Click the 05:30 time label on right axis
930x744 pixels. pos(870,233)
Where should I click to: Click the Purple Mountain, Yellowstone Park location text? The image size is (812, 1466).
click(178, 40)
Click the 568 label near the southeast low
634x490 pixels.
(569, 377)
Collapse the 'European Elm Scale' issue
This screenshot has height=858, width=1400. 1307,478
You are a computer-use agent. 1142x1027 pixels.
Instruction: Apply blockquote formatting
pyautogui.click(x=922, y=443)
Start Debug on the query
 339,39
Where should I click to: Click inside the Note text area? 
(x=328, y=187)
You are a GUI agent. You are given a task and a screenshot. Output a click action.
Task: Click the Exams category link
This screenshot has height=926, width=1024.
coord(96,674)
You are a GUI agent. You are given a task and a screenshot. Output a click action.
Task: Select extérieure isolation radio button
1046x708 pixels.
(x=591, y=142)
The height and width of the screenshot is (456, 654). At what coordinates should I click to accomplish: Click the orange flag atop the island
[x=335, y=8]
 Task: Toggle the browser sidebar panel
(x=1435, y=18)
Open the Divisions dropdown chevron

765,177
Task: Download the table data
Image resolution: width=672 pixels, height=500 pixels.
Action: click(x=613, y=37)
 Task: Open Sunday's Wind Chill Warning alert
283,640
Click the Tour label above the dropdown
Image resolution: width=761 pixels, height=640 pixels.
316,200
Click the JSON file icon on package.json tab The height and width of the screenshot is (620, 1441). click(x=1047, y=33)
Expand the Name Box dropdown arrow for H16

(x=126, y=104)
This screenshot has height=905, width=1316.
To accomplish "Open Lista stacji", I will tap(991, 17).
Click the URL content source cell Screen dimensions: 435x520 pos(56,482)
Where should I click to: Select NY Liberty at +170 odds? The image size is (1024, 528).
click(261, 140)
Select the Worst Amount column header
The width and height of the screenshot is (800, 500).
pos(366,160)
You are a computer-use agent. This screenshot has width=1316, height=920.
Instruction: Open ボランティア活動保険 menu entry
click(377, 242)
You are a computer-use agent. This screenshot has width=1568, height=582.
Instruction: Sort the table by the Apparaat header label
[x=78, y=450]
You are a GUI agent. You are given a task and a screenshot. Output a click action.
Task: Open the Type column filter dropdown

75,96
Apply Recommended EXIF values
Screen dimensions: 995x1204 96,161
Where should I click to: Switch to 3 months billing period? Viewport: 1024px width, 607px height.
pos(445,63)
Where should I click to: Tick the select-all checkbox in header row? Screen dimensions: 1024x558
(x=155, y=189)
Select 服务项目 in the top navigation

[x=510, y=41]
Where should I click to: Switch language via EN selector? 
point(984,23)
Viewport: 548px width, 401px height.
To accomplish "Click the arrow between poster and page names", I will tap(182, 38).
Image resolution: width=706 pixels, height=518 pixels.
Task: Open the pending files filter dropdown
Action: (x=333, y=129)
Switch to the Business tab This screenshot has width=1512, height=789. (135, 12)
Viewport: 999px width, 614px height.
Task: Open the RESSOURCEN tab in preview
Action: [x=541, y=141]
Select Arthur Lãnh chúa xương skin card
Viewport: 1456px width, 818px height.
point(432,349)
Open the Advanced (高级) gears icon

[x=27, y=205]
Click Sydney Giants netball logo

------------------------------------------------

### Task statement
Reproduce the data in full. Nothing in it may be altered.

### Task output
Click the 05:30 time label on right axis
930x744 pixels. pos(870,233)
Where should I click to: Click the Purple Mountain, Yellowstone Park location text? The image size is (812, 1466).
click(178, 40)
Click the 568 label near the southeast low
634x490 pixels.
(569, 377)
Collapse the 'European Elm Scale' issue
This screenshot has height=858, width=1400. 1307,478
You are a computer-use agent. 1142x1027 pixels.
Instruction: Apply blockquote formatting
pyautogui.click(x=922, y=443)
Start Debug on the query
 339,39
Where should I click to: Click inside the Note text area? 
(x=328, y=187)
You are a GUI agent. You are given a task and a screenshot. Output a click action.
Task: Click the Exams category link
This screenshot has height=926, width=1024.
coord(96,674)
You are a GUI agent. You are given a task and a screenshot. Output a click action.
Task: Select extérieure isolation radio button
1046x708 pixels.
(x=591, y=142)
The height and width of the screenshot is (456, 654). At what coordinates should I click to accomplish: Click the orange flag atop the island
[x=335, y=8]
 Task: Toggle the browser sidebar panel
(x=1435, y=18)
Open the Divisions dropdown chevron

765,177
Task: Download the table data
Image resolution: width=672 pixels, height=500 pixels.
Action: click(x=613, y=37)
 Task: Open Sunday's Wind Chill Warning alert
283,640
Click the Tour label above the dropdown
Image resolution: width=761 pixels, height=640 pixels.
316,200
Click the JSON file icon on package.json tab The height and width of the screenshot is (620, 1441). click(x=1047, y=33)
Expand the Name Box dropdown arrow for H16

(x=126, y=104)
This screenshot has height=905, width=1316.
To accomplish "Open Lista stacji", I will tap(991, 17).
Click the URL content source cell Screen dimensions: 435x520 pos(56,482)
Where should I click to: Select NY Liberty at +170 odds? The image size is (1024, 528).
click(261, 140)
Select the Worst Amount column header
The width and height of the screenshot is (800, 500).
pos(366,160)
You are a computer-use agent. This screenshot has width=1316, height=920.
Instruction: Open ボランティア活動保険 menu entry
click(377, 242)
You are a computer-use agent. This screenshot has width=1568, height=582.
Instruction: Sort the table by the Apparaat header label
[x=78, y=450]
You are a GUI agent. You are given a task and a screenshot. Output a click action.
Task: Open the Type column filter dropdown

75,96
Apply Recommended EXIF values
Screen dimensions: 995x1204 96,161
Where should I click to: Switch to 3 months billing period? Viewport: 1024px width, 607px height.
pos(445,63)
Where should I click to: Tick the select-all checkbox in header row? Screen dimensions: 1024x558
(x=155, y=189)
Select 服务项目 in the top navigation

[x=510, y=41]
Where should I click to: Switch language via EN selector? 
point(984,23)
Viewport: 548px width, 401px height.
To accomplish "Click the arrow between poster and page names", I will tap(182, 38).
Image resolution: width=706 pixels, height=518 pixels.
Task: Open the pending files filter dropdown
Action: (x=333, y=129)
Switch to the Business tab This screenshot has width=1512, height=789. (135, 12)
Viewport: 999px width, 614px height.
Task: Open the RESSOURCEN tab in preview
Action: [x=541, y=141]
Select Arthur Lãnh chúa xương skin card
Viewport: 1456px width, 818px height.
point(432,349)
Open the Advanced (高级) gears icon

[x=27, y=205]
Click Sydney Giants netball logo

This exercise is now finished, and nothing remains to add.